Honestly you need to follow your heart and do whats best for you and your family. Good Luck and I really hope everything goes well for your mom! Thinking of you!!

Post # 11
1988 posts
Buzzing bee
  • Wedding: October 2015

jillano:  I’m so sorry, that’s such terrible news! *internet hugs* 

I can only imagine how shocked you must be. Give yourself a little time to process this news and don’t make any decisions just yet. Once you’ve calmed down I’m sure you’ll know what to do. 

What Hyperventilate wrote is all fantastic advice, from the first word to the last and I completely agree with her. I’d also like to add that you don’t need to lose your dream wedding at all! You can get married at home and have a small ceremony and a fun party your mother will be able to enjoy no matter what her health will be like so you’ll always have the memory of her being there when you said “I do”. A wedding is a wonderful and fun thing but in the end, it’s “just a party” that you can always have later. A vow renewal for your 5th anniversary, maybe? You can make that your dream wedding and enjoy it all the more when you don’t have a cloud of sadness hanging over it. 

*more internet hugs*

Post # 12
1158 posts
Bumble bee
  • Wedding: July 2014

jillano:  I am so very sorry about your mom and you are all in my prayers!

Post # 13
3097 posts
Sugar bee
  • Wedding: April 2013 - A court...

I’m so sorry 🙁

& if you have to pay any deposits from now until two weeks from now I would cancel, if not then I’d wait. But if you don’t get good news then I’d just cancel & have an earlier yet nice wedding at home    (Philly) & use the left over to fly out and see her. 

Post # 14
58 posts
Worker bee
  • Wedding: May 2014

I know this isn’t quite the same but my mom’s father died in his sleep the morning of her and my dad’s wedding day. They went ahead with the wedding because they had a lot of out of town guests, etc and decided to just do it anyway. It was a miserable day for my mom and my grandmother (and I’m sure it wasn’t so great for my dad either).  That was 39 years ago and my mom still says she regrets not postponing the wedding. My parents are still married and have a wonderful relationship, but my mom just wishes they had waited to have the wedding a different day. Why am I telling you this? Because a wedding is just one day out of your life. Is it an important day that you will remember and cherish forever? Yes, of course. Is it worth missing out on time with your mom that you will never, ever get back? Not a chance.  Like with my parents’ situation, a wedding can be changed, done at a different time, etc and you will still have the same result – being married to the man you love for the rest of your life. It is one day out of your life. 40 years from now you might look back and wish you had your ‘dream’ wedding, but I would be willing to bet my life that you won’t wish for that 1/10th as much as you will wish that you had spent more time with your mom if you give up this opportunity to be with her.   

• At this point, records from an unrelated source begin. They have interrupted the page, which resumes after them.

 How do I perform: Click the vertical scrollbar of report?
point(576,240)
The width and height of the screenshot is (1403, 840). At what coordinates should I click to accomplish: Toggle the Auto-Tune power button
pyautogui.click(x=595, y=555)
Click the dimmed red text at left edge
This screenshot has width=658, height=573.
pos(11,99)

  • This reply was modified 2 years, 7 months ago by  Chani.
Post # 15
774 posts
Busy bee
  • Wedding: October 2013 - Dalhousie Castle

I know you might lose your dream wedding. But I really think you will be filled with regrets if you don’t spend all the time you can with you mum. I also bet a lot of your vendors would be willing to refund you deposits if you tell them what the situation is. That will give you lots of flights back home and might even allow you to take time off work without pay if you can. I’m soo sorry this happened.